# Excerpted records
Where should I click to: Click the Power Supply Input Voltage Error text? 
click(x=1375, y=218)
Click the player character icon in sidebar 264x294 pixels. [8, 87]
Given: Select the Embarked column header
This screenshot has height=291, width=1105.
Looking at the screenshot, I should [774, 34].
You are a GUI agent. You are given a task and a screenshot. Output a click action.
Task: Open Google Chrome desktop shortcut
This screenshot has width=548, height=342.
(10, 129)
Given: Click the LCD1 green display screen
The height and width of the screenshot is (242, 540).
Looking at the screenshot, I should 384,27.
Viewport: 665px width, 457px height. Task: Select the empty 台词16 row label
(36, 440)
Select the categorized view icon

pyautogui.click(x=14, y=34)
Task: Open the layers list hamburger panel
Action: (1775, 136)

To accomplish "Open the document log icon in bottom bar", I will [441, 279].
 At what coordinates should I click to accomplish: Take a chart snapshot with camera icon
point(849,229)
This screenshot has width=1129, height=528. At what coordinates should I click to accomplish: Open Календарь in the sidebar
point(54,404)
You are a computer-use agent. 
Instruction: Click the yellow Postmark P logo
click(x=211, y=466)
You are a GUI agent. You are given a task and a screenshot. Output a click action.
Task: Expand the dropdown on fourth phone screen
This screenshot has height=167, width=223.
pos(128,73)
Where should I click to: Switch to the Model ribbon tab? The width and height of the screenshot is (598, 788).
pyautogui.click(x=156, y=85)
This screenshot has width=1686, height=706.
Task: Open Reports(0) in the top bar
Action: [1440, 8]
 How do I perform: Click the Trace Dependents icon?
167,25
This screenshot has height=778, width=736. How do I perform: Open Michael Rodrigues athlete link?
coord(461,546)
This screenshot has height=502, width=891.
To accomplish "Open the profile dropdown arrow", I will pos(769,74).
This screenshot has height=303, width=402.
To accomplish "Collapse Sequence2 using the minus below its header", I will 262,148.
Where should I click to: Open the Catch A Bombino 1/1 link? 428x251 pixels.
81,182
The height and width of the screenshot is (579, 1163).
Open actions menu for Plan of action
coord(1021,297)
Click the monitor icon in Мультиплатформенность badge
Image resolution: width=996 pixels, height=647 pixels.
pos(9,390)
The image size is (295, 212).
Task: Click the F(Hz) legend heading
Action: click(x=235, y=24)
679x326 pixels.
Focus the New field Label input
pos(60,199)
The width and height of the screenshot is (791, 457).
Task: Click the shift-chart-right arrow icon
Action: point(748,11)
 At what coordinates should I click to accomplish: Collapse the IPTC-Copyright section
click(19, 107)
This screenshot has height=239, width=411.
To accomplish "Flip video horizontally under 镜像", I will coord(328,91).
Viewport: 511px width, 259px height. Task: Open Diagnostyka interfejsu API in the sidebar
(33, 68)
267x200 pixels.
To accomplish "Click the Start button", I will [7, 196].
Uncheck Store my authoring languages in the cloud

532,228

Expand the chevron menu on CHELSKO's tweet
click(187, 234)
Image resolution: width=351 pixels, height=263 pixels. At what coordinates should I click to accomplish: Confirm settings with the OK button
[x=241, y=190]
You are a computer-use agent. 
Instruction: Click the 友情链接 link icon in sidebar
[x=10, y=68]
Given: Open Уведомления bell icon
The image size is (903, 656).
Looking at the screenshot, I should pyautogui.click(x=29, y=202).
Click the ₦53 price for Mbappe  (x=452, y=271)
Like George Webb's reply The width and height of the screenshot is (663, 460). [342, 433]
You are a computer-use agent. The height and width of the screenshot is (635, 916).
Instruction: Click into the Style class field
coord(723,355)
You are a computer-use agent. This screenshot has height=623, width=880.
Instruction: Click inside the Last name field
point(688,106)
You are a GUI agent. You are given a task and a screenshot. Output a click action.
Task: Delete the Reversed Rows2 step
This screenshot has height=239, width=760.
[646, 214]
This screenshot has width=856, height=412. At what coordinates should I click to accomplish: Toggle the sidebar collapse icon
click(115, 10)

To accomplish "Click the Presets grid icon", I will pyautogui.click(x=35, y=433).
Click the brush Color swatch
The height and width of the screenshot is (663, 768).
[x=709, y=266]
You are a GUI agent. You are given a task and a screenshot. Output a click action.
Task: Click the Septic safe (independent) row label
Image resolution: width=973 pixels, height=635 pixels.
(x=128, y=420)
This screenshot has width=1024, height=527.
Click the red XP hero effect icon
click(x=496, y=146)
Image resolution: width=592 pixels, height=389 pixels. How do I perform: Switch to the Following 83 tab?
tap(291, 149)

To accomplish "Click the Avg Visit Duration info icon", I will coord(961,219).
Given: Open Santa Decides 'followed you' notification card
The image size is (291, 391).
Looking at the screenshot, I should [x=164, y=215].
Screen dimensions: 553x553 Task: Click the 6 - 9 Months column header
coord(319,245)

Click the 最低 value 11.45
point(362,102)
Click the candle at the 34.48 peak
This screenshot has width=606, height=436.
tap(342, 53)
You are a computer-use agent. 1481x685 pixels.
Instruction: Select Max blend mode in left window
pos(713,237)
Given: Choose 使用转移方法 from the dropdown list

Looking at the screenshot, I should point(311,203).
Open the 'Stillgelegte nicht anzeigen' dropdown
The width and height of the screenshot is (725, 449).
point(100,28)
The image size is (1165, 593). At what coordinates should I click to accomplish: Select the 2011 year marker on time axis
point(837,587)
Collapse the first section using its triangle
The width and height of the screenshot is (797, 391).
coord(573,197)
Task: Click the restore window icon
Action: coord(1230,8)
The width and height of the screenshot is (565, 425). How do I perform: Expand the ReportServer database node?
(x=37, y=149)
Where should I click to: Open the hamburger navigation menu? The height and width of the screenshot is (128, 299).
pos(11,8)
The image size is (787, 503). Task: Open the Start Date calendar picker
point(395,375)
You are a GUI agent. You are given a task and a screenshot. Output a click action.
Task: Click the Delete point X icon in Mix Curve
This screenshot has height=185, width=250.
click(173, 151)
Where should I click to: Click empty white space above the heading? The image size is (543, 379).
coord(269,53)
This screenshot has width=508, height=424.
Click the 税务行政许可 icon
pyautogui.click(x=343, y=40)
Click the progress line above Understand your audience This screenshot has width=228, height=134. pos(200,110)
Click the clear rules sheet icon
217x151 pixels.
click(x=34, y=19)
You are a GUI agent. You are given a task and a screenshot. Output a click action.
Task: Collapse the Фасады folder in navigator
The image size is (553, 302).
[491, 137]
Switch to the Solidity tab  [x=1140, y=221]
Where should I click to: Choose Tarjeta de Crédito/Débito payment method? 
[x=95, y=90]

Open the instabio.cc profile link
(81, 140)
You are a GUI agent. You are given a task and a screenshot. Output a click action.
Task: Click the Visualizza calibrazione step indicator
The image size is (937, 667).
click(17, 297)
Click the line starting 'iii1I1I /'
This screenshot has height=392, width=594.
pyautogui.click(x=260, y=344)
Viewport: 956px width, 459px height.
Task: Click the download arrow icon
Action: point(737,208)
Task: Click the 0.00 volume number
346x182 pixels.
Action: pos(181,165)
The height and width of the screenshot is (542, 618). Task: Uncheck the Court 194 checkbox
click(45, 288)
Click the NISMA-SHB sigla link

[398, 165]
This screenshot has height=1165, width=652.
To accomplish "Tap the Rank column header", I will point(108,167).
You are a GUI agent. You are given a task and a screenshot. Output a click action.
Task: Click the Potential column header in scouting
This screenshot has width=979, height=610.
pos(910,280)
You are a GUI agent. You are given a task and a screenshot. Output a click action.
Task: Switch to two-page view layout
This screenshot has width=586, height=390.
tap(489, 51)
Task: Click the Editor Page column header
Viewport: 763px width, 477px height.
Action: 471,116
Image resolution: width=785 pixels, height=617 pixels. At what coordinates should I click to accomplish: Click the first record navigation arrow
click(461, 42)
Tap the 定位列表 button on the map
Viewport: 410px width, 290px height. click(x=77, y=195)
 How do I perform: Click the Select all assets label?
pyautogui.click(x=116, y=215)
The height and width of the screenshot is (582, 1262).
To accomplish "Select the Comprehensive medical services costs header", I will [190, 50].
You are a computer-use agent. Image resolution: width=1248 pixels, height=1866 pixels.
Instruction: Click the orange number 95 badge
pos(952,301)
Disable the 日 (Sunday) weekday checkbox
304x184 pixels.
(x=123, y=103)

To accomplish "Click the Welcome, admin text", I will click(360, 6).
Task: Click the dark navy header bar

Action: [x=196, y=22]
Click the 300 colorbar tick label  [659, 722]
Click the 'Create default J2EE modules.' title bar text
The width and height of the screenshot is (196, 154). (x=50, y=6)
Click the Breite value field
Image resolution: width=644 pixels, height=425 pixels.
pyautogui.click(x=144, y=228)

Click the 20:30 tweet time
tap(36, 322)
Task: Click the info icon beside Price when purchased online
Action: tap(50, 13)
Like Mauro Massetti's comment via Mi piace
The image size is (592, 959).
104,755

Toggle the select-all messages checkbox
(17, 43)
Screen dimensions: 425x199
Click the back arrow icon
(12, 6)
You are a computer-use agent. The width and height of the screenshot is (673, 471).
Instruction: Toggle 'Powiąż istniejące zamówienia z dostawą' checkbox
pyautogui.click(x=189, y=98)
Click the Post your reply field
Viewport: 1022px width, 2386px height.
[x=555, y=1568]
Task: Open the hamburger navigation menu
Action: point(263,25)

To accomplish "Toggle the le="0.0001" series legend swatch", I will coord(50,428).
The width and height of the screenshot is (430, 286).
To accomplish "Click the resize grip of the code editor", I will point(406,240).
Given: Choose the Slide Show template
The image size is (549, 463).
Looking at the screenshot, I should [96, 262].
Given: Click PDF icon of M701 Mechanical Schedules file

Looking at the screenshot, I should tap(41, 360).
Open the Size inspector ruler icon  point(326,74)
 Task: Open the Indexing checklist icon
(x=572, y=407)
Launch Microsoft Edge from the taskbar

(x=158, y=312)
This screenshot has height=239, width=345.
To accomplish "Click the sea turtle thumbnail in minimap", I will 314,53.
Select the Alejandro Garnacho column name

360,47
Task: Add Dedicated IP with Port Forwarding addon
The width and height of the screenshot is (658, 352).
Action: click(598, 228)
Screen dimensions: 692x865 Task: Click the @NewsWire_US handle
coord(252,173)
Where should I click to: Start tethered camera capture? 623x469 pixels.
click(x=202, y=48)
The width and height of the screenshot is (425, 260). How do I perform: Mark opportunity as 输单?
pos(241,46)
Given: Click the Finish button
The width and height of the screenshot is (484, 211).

# What to do
Taking the lines above, repeat exactly those from the line that contains "Click the back arrow icon" through the line that contains "Click the Post your reply field", and both of those lines as well. Include nothing else.

# Answer section
Click the back arrow icon
(12, 6)
You are a computer-use agent. The width and height of the screenshot is (673, 471).
Instruction: Toggle 'Powiąż istniejące zamówienia z dostawą' checkbox
pyautogui.click(x=189, y=98)
Click the Post your reply field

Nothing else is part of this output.